Page and screen pointing data:

## BEGIN

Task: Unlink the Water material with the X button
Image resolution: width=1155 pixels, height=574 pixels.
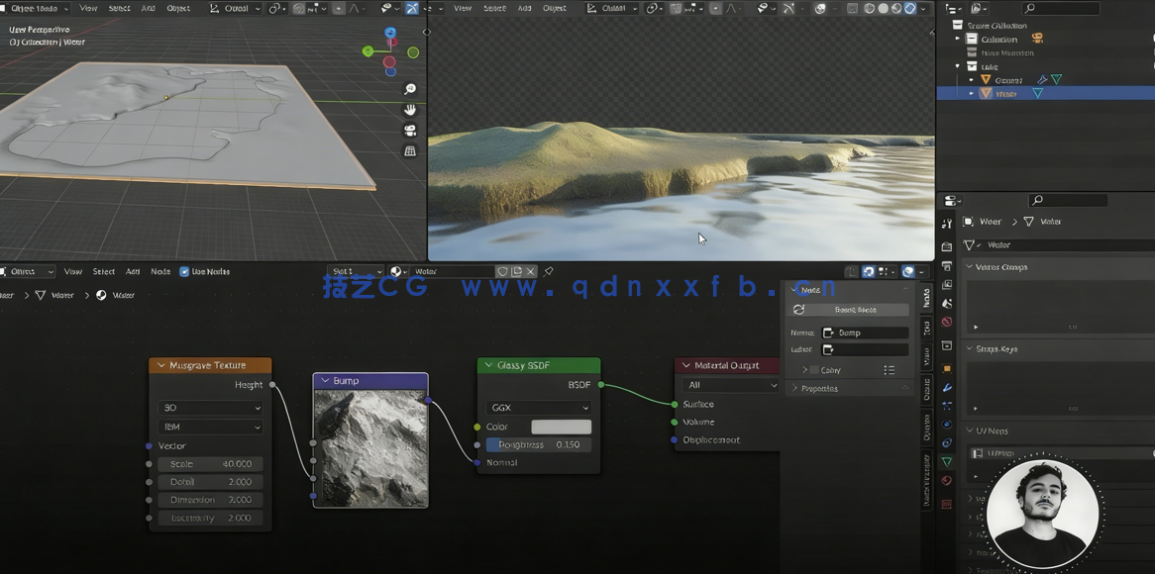Action: (530, 270)
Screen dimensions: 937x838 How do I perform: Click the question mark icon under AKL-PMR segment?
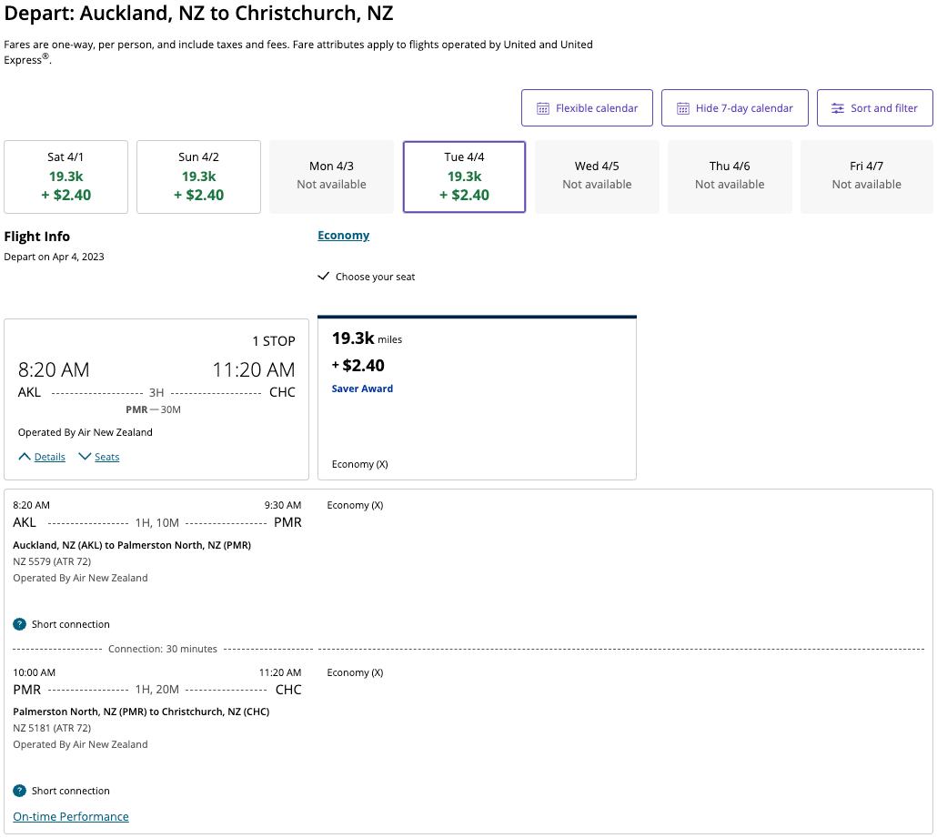point(19,624)
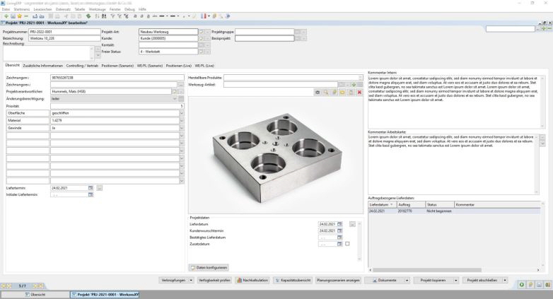553x299 pixels.
Task: Open calendar icon next to Kundenwunschtermin
Action: tap(339, 230)
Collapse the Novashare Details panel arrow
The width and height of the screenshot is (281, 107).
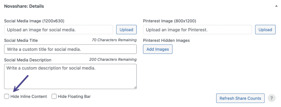pyautogui.click(x=276, y=6)
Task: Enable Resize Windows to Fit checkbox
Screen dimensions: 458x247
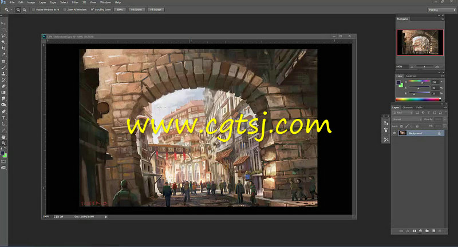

## END

▶ [Aim of the task]: Copy every line of the items above word for word, leaving out the pictures.

▶ [Answer]:
Task: Unlink the Water material with the X button
Image resolution: width=1155 pixels, height=574 pixels.
Action: (530, 270)
Screen dimensions: 937x838 How do I perform: Click the question mark icon under AKL-PMR segment?
point(19,624)
553x299 pixels.
Task: Open calendar icon next to Kundenwunschtermin
Action: tap(339, 230)
Collapse the Novashare Details panel arrow
The width and height of the screenshot is (281, 107).
pyautogui.click(x=276, y=6)
Task: Enable Resize Windows to Fit checkbox
Screen dimensions: 458x247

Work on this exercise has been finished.